#### INPUT RECORDS

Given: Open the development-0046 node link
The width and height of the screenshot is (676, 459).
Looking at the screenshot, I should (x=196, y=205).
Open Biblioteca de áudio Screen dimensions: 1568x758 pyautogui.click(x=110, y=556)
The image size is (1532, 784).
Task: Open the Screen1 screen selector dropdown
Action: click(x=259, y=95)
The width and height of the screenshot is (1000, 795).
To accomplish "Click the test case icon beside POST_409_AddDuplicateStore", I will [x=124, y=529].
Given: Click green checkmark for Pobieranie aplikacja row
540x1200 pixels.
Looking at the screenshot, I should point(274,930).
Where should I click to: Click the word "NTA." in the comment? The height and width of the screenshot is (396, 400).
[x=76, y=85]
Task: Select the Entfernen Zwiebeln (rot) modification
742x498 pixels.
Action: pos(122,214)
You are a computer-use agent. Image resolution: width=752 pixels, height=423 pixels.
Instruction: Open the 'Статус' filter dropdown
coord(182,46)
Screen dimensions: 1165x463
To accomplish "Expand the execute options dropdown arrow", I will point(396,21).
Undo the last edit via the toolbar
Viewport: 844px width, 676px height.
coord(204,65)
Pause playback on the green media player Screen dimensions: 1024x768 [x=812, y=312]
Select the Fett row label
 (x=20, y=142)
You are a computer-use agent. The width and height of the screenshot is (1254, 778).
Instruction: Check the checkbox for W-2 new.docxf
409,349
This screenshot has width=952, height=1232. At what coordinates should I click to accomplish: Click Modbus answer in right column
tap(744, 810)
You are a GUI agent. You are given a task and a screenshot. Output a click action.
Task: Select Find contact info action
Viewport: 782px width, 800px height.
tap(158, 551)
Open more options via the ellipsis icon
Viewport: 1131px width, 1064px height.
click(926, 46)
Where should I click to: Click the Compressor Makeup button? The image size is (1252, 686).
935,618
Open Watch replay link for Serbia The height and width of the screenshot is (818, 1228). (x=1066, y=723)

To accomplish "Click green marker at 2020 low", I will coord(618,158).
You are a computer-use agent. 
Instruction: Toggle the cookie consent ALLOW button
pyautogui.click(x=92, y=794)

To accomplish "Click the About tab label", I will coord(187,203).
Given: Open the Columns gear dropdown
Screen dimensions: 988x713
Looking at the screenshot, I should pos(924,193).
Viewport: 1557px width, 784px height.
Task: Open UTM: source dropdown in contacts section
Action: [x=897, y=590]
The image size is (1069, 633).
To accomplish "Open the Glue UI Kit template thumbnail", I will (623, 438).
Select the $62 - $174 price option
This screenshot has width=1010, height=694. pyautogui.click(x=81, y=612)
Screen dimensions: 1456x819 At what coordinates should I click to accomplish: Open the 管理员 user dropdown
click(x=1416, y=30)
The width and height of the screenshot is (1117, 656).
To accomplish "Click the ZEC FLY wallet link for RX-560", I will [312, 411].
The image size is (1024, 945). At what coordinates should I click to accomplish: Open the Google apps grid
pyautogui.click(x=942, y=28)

########

Looking at the entries above, count the lines that hold the string "agent" and reply with the count alone.

4